Sayangnya, KPU belum mengetahui data yang disebut oleh Kemendagri tersebut.
Alasannya KPU tidak bisa mengakses karena ada surat edaran dari Kemendagri bahwa data
31 juta itu belum boleh dibuka. Alasannya karena bersifat rahasia.
"Tadi KPU menyebut ada surat edaran dari Kemendagari yang menyebutkan tidak boleh
membuka data itu. Alasannya karena masih rahasia. Kalau KPU saja tidak bisa buka, gimana
kami. Ini misterius," tutup Muzani.
Sementara itu Sekjen Partai Keadilan Sejahtera (PKS) Mustafa Kamal menjelaskan bahwa
ada pelanggaran prinsip yang dilakukan oleh Kemendagri.
Sebab, kementerian yang dipimpin oleh Tjahjo Kumolo itu baru menyerahkan data penduduk
tambahan sebanyak 31 juta ke KPU setelah DPT ditetapkan sebanyak 185 juta pemilih.
"Seharusnya DP4 yang diberikan Kemendagri sudah final sebelum DPT diketuk palu. Ini
menurut saya pelanggaran prinsip, berpotensi terjadi pelanggaran UU. Karena yang sekarang
dilakukan KPU dengan peserta pemilu(partai politik) mengecek data ganda itu. Nah kenapa
ada data baru lagi? Jumlahnya 31 juta lagi," katanya.

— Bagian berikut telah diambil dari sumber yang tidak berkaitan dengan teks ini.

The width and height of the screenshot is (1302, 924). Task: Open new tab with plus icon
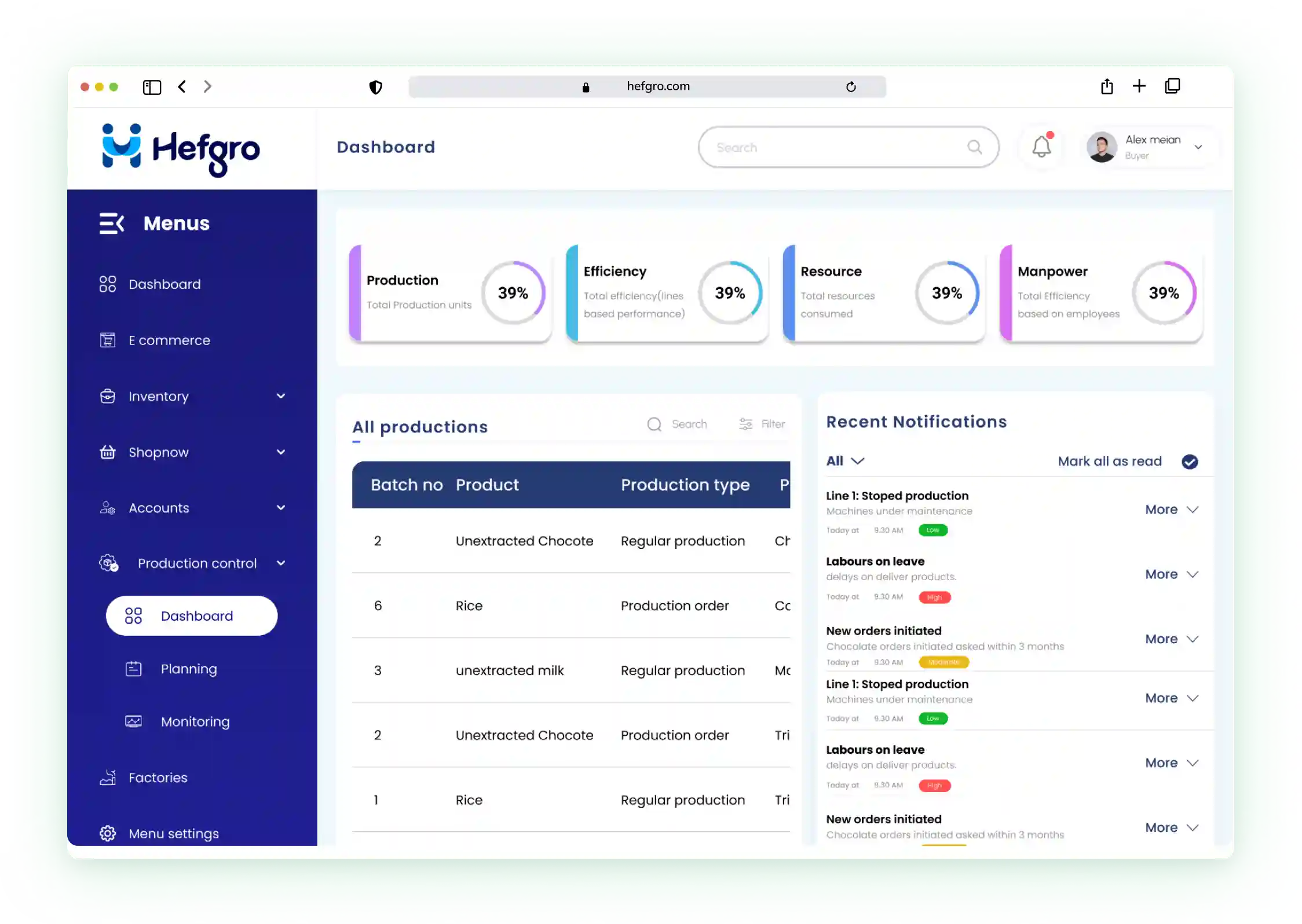1139,86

"Ini potensi juga tidak terjadi transparansi. KPU sudah perlihatkan political will bersama
peserta pemilu, kenapa Kemendagri seperti tanda kutip menyelundupkan 31 juta?," tambah
Mustafa.
Karena itu, Mustafa menegaskan bahwa penambahan data pemilih sebanyak 31 juta dari
Kemendagri itu akan berpotensi menimbulkan kekacauan dalam proses Pemilu 2019
mendatang.
Pihaknya pun meminta harus ada peningkatan profesionalisme dari Kemendagri
dalam pemilu 2019 mendatang.
"Sehingga kita semua mendapatkan kepastian hukum tentang data kependudukan. Kami
minta Kemendagri bersikap transparan. Padahal dalam proses penetapan DPT, itu wakil
Kemendagri hadir dan dimintai pendapatnya. Tapi tak ada pendapatnya," ujarnya.